A coworker sent me a webpage of bizarre comics. I especially like this one because it finally lets me use the “egg jokes” tag again.
I stopped seeking out new music to listen to after high school. I didn’t have the time or will to listen to all the crap that’s churned out from the record labels and the late nineties was a time of great crap churning. Besides, I’ve had friends like Jeff, C-Bot, and Bobovski to sift the wheat from the chaff for me all along. I’d estimate that every year, maybe four or five truly great new songs come out. One would think that rate was higher back in the sixties and seventies, but there were two separate movements creating the high volume of quality tunes back then. One was the creative competition between the Beatles and the Beach Boys to make use of new electronics to make wholly new sounds that inspired a log of other musicians. “Good Vibrations” will always be underrated, no matter that it’s generally a celebrated song. The other was all the old folk and blues songs that artists back then recorded and claimed to have written for themselves. (If you’ve never heard Kansas Joe’s “When the Levee Breaks,” go listen to it now and enjoy.) I don’t really care about music all that much, so if you don’t like my history of post-war music, I won’t mind being chastised for over-simplification.
A bartender friend of mine told me recently about a Finnish band called Lordi (don’t click that link if you don’t like loud noises) that takes the theatrics of KISS and Gwar and turns them to eleven, with some middling talent added in. Their videos are hilarious. The drummer gives Neil Peart, Bonzo, Pete Sandoval, and Godzilla runs for their money. (Although Asylum Street Spanker‘s Wammo is the most enjoyable percussionist I’ve seen in the past decade.)
Check out these videos:
Who’s Your Daddy?
How did nobody tell me of this brilliant outfit?
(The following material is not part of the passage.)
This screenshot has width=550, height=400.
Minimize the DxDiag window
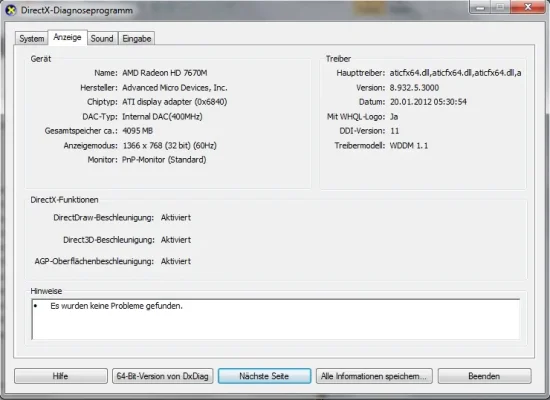pyautogui.click(x=480, y=7)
I’d like to find a horror-movie makeup artist, a few more tall people, and learn a couple power chords so as to form a Lordi cover band.
As a side note, I can relate to this guy more than I’d like.
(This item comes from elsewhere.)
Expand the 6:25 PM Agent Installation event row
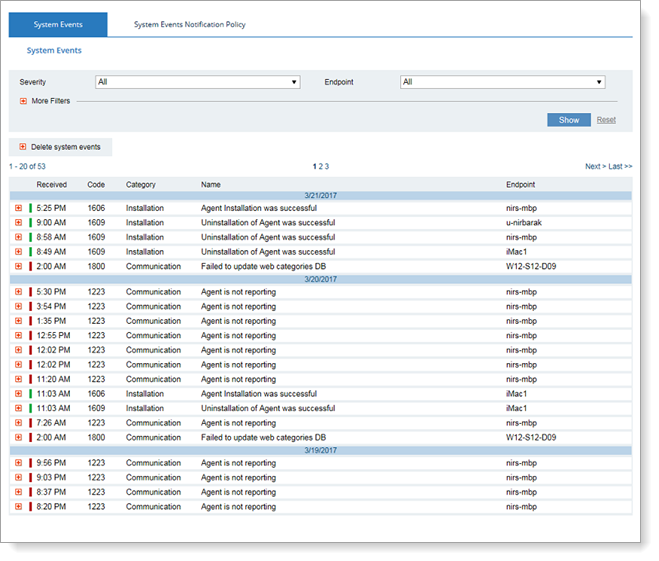 tap(18, 208)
I’ve been sick for the past three weeks, one of which was spent in beautiful Rehoboth Beach, Delaware with family. It was a great vacation—a week spent sitting on the beach, getting a killer tan and playing with my niece and nephew. I also caught the first game of the Arizona series in which we overwhelmingly won a game started by Braden Looper in his first game back from the disabled list and 2006 Cy Young winner Brandon Webb. Now I’m back to screwing crap up at work.
Some things that’ve crossed my desk today:
An unfortunately named product. R. Kelly endorses the product. I spent Independence Day at Nick’s grill-out party (and we sang karaoke). We didn’t have any fountains, which are fun to jump over like an idiot, just bottle rockets and roman candles.
This London Bomber story is super funny. So’s this headline.
This story about Nefi Perez might be even funnier. That would be a cruel way to open up a roster spot to bring up a far better talent. Adam Kennedy had better pour his own coffee. (Although I’m pretty sure he’ll turn things around and be a solid regular next season.)
Home Run Derby Drinking Game. Hilarious. I’ll add that you should drink whenever someone refers to Jose Reyes as the most exciting player in baseball.™
A New Seven Wonders of the World have been e-elected in a program run by some Swiss buncha hippies. I can’t disagree with any of them. That Statue of Christ the Redeemer is pretty impressive for something I’d never heard of. I’m keen to find out how many votes were cast for the Taga-Jinja Fertility Shrine in Uwajima, Japan, also the home of Devil Rays third baseman Akinori Iwamura.)
I’ll be settling back into a civilized routine this week and thus should be back to regular posting in short time. Glad to see Kip Wells getting another shot in the rotation. As has been said all season, we truly need him to be an effective starter if we’re going to contend this year. Get at it, Kipper.
Postscript: I’ve seen ‘em before, but bound feet always make me feel a bit ill.
Post-Postscript: Deutsch-K! That article was truly fun to read. Silly Germans.